【SNS特報班】平時の備え重要性訴え 「防災」アンケート 読者の声

地域での防災活動について話し合う、住吉地域まちづくり推進委員会防災部会の会員ら=宮崎市・住吉公民館

 宮崎日日新聞など九州4紙が「防災」をテーマに実施したアンケートでは、自然災害に伴う避難生活に対して不安の声が多数寄せられた。特に食料や水、電気などの確保やプライバシー、衛生面を懸念する人が目立ち、過去に避難所生活の経験をした人からは、平常時からの備えの重要性を説く声が上がった。一方、自らが住む地域全体の防災力を高めようと、具体的に動き始めている人もいた。
 記述形式で「避難生活で不安なこと」を尋ねると、門川町の団体職員女性(55)は「トイレや病気などの衛生、健康面を維持できるかが心配」と回答。西都市の会社員女性(38)は「持病持ちのため、薬の補充が心配」と不安な胸の内を明かすなど、持病や障害のある家族を連れての避難を心配する人も多かった。
 台風で小学校に避難したことがある宮崎市の主婦(53)は「周囲との仕切りもなく、寝ようにも眠れなかった」と吐露。「長期の避難生活を見越して食料や水を備蓄するきっかけになった。日頃から防災意識を高く保たなければならない」と訴えた。
 一方、同市の看護師、鳥居かおりさん(48)からは「住吉地域まちづくり推進委員会」の防災部会(矢野周一部会長)で、新たな取り組みを始めるとの報告も。「この地区での(過去の被災の)言い伝えなども調べて取り組んでみたい」と思いをつづった。

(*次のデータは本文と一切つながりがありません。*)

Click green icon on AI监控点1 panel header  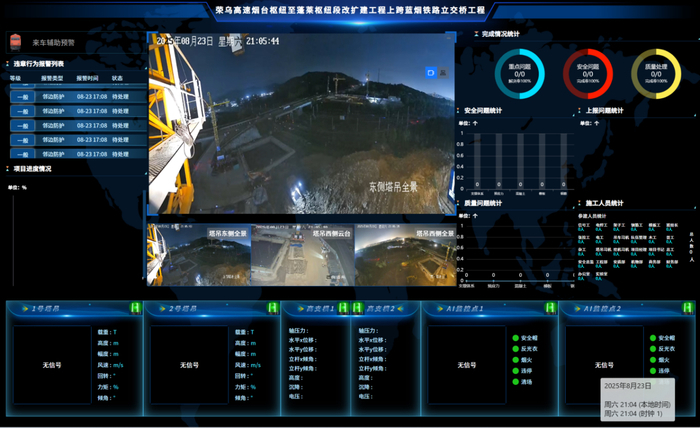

 地域の防災意識を高めようと、同部会は10月に防災フェスタを初開催する。熊本地震で1カ月間の避難生活を経験した矢野部会長は「被災時にはすぐに救援物資が届くとは限らない」と強調。「家族で集合場所を共有したり食料を備蓄したりする身近な備えはもちろん、地域全体で共助の意識を持ち続けることは不可欠だ」と語った。
 同アンケートの集計によると、自然災害に伴う避難生活の経験があると答えた人は、熊本地震などがあった熊本県在住者が59.7%と突出して高く、本県を含む他県は約1割だった。